2 人又は車の通行を妨害する目的で、走行中の自動車の直前に進入し、その他通行中の人又は車に著しく接近し、かつ、重大な交通の危険を生じさせる速度で四輪以上の自動車を運転し、よって人を死傷させた者も、前項と同様とする。赤色信号又はこれに相当する信号を殊更に無視し、かつ、重大な交通の危険を生じさせる速度で四輪以上の自動車を運転し、よって人を死傷させた者も、同様とする。

  1. 医師が「免許を拒否すべきとはいえない」と判断した患者が、意識障害を起こして事故を起こした場合の医師の責任はどうなるのか。
 
 患者が事故を起こしたからといって、直ちに医師の法的な責任が問われることには必ずしもならないであろう。
 ただ、正しく判断を行なうと患者が免許を取得できなくなるケースで、医師が意図的に虚偽の診断書を書いた場合は不法行為責任が問われる可能性はあると考えている。また、虚偽の診断書を書いたということで、刑事、行政、民事の責任を問われることはあるかもしれない。
 
  1. 主治医の診断書が必要と言われて、診断書を書いてもらうのに時間がかかり、更新期限を超えてしまった場合はどうなるか。
   有効期限を過ぎると免許は失効するので、期限内が原則。有効期限はあらかじめ分かっているので期限に間に合うように準備をしてほしいが、場合によっては臨時適性検査を受けてもらうこともあり得ると考える。申請した都道府県公安委員会の職員と相談してほしい。
  1. 原則、病気についてきちんと申請して、主治医の診断書を持っていけばいいのか。

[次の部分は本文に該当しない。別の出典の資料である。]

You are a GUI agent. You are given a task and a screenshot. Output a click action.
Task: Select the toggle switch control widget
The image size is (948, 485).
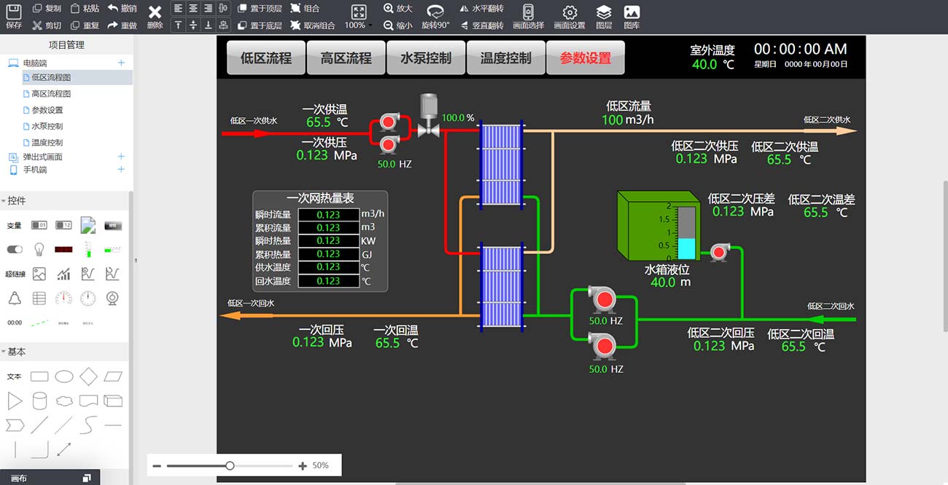15,249
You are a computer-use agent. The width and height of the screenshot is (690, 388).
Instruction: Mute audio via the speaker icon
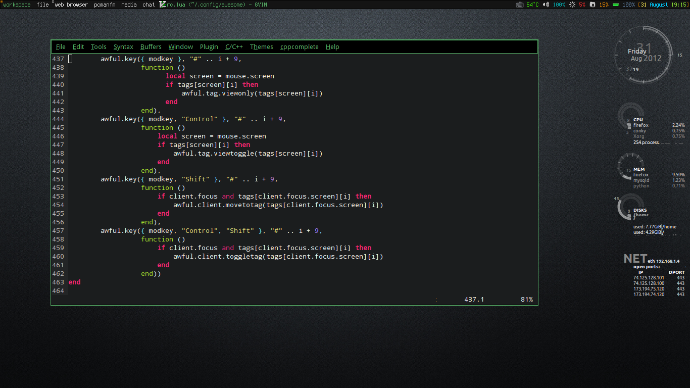pos(546,5)
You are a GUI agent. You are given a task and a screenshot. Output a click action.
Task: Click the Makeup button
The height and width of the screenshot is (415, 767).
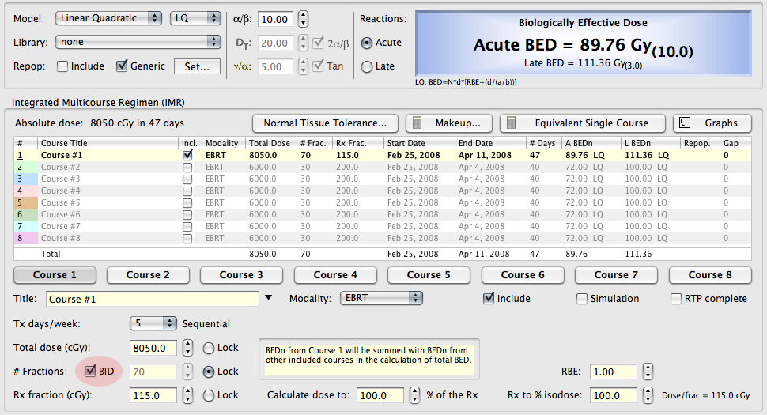point(448,123)
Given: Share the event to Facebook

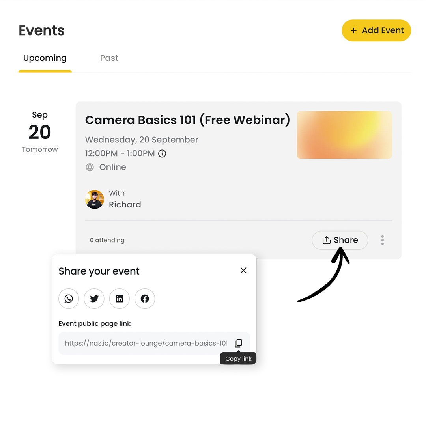Looking at the screenshot, I should coord(145,299).

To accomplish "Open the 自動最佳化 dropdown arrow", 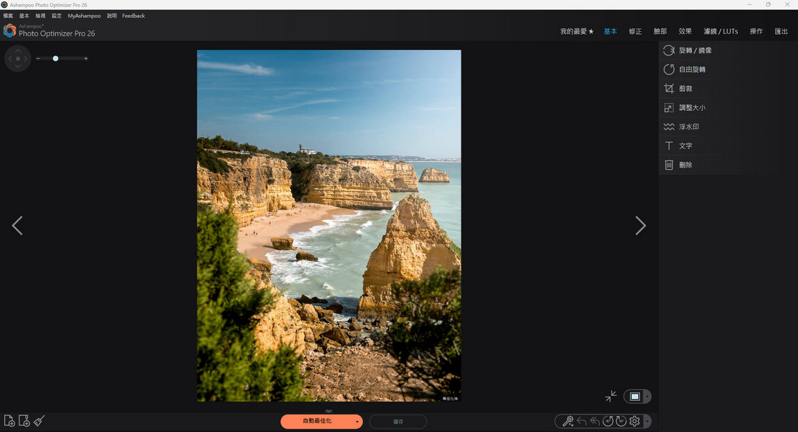I will pos(357,421).
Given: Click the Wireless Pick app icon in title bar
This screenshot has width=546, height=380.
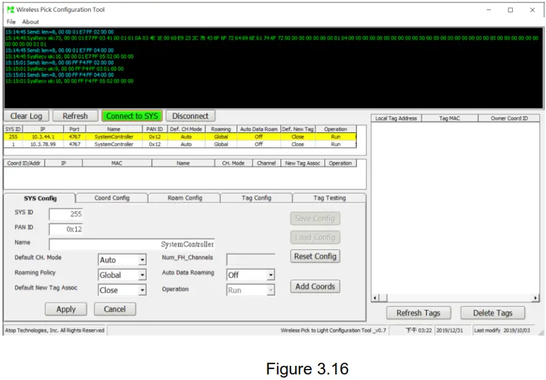Looking at the screenshot, I should (10, 10).
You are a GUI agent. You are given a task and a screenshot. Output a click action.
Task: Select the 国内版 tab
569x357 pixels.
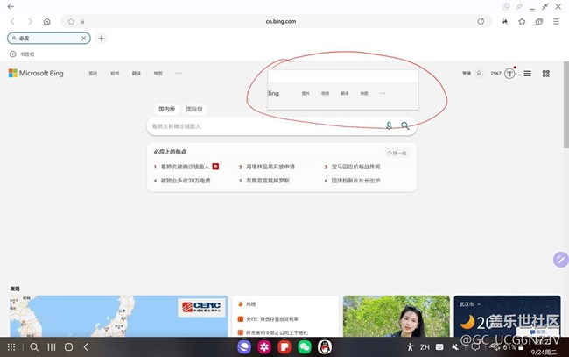(166, 109)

    また、主治医は診断書の記入等について十分理解しているのか。
 
 運転免許試験場の職員に問い合わせて欲しい。都道府県警察によっては、ある程度書式を定めている場合がある。該当項目に○印をつければよいという書式である。
 主治医から問い合わせてもらってもよい。
  1. 改正道路交通法の施行後、取り消し等の事例はあるか。
   無自覚性低血糖による事例はまだ聞いていない。
  1. 10年くらい前に意識消失を起こしたことがあるが、その後意識消失を起こしていない者についても、免許の申請書の病気の症状等の申告欄にチェックをして、場合によっては主治医の診断書を提出しなければならないこととなるのか。この場合、当時の主治医が転勤等によりどこにいるか分からないこともあり得るがどうか。

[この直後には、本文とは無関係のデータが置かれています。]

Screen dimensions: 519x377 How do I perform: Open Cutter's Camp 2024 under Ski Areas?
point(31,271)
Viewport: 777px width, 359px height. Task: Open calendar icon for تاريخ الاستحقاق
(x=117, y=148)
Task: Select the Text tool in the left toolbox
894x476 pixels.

   10年前でも意識消失があったのであれば、その事実を確認することができるようにしてもらう必要がある。そこで、現在、主治医にかかっているかどうかにより異なるが、もし主治医にかかっていない場合又は現在の主治医がその事実を承知していない時などには、当時の主治医に診断書等を作成してもらうこととなり、また、現在の主治医が承知している時には、その主治医に診断書を作成してもらうこととなると考えられる。また、その場合でも臨時適性検査を改めて受けてもらう場合もあり得るが、具体的には、各都道府県警察の運転免許試験場等に問い合わせてもらいたい。

(感想:小川副理事長)
 今回の改正に向けて、素案、試案段階で抱いた、「免許が取れないのでは」、「免許を取るのが難しくなるのでは」、「糖尿病のほとんどの患者が対象となるのでは」といった不安は、素案・試案の各段階で患者団体等が意見表明や提言を行ってきたことも功を奏し、運転中の低血糖を防ぐ対処ができるならば免許の取得は制限はされないとこととなりました。
 しかし、堂前さんのお話を聞いていくうちに、免許を取得して「低血糖を防止できず」意識障害を起こして事故を起こした場合は、ケースによるとはいえ「防止する義務を果たしていない」と見なされ、厳しい処分を受けなければならないことも考えられます。
 運転者の原因、被害者の状況等様々なことを勘案して処分等が決まるのであろうが、「低血糖を防ぐことができる」のにできなかった(しなかった)ことも処分の対象となるわけで、私たちとしてはこれまで以上に運転前の補食や血糖測定により、運転中の低血糖を起こさないように行動を習慣化しておかなければなりません。意識付けだけではダメです。
 また、医療機関や患者団体等による教育の場を確保することも大変重要となります。
 全国IDDMネットワークとしてもこの課題に引き続き取り組んで参ります。